Lack of wargaming here has been compounded by quite a lot of people that I know going down with Covid plus a large house being rendered totally uninhabitable by a water leak. I haven't been ill and it's not my house - although it used to be - but the knock-on effects have kept me away from my duties as a bloggist. I haven't however been kept away from the opera, and as it's World Opera Day I am minded to catalogue those that I have seen.
The plot of English Touring Opera's 'Amidigi di Gaula' by Handel is a love triangle with added sorceress and knitting. At a key moment our hero shows his friend a picture of the woman he loves, only for the friend to realise that they both love the same person. This trope seemed very familiar and I spent quite some time trying to recollect which other piece of high culture I had seen it in before. I eventually came to the conclusion that I had been thinking of the Laurel and Hardy film about the French Foreign Legion (the name of which escapes me for the moment), in which everyone has joined up to escape a broken heart and are found to all be carrying a photograph of the same woman. I can't remember whether as many of them end up dead as was the case here.
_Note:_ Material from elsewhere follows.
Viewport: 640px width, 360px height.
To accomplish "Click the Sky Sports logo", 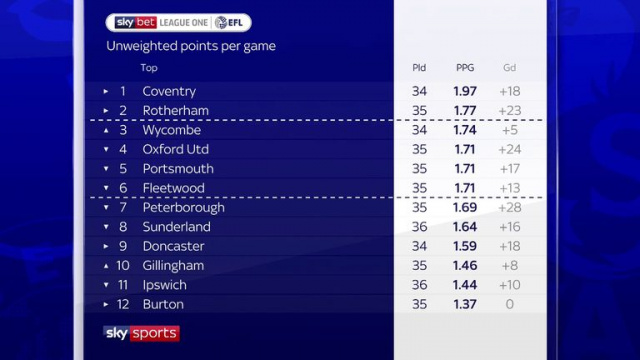I will pyautogui.click(x=141, y=333).
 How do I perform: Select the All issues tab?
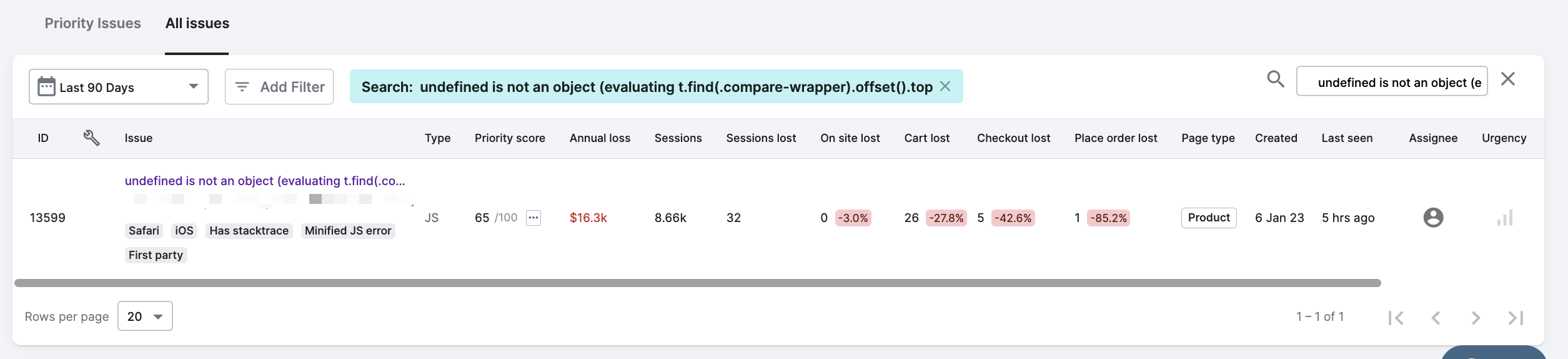click(197, 23)
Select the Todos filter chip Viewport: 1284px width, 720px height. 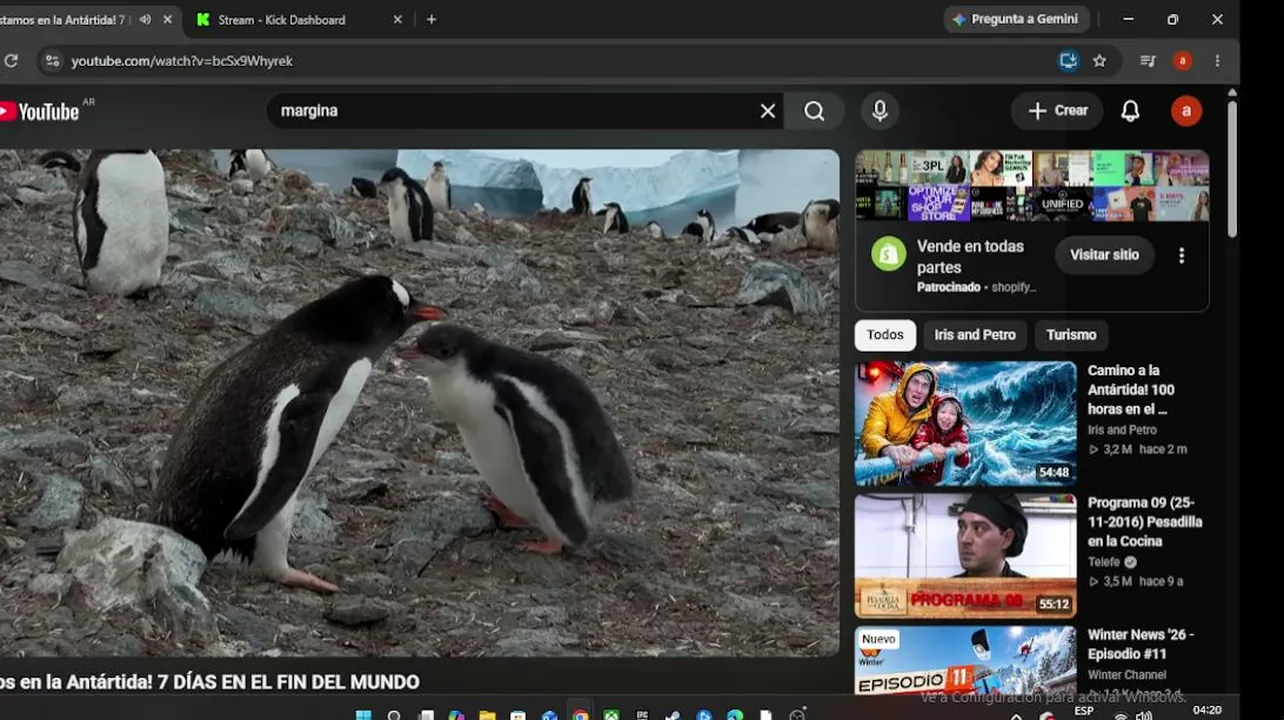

Death often features in opera, but not usually to the extent of Holst's Savitri where he appears as a character in his own right. In Northern Opera Group's production he comes in through a side entrance and stalks slowly and menacingly through the audience before reaching the stage, being implausibly tricked out of his victim and exiting stage right still singing. I preferred that to the other Holst one-act opera it was coupled with, 'The Boar's Head'. The basis for this was all the Falstaff pub scenes in Shakespeare's Henry VI plays taken out of context and rammed together. I think I'm reasonably au fait with those, but I still couldn't work out what was going on. And for some reason the fact the staging featured a door but no walls irritated me enormously.
Back to death on the stage, although this time in a ballet. Opera North's Bernstein double bill included his opera 'Trouble in Tahiti' coupled with 'West Side Story Symphonic Dances'. In the former no one dies (although perhaps it's true to say that love does), but in the latter, well we all know the story. According to the programme the choreography reflects life in South Africa under apartheid, but it looked like the same old street gangs to me; I enjoyed it anyway.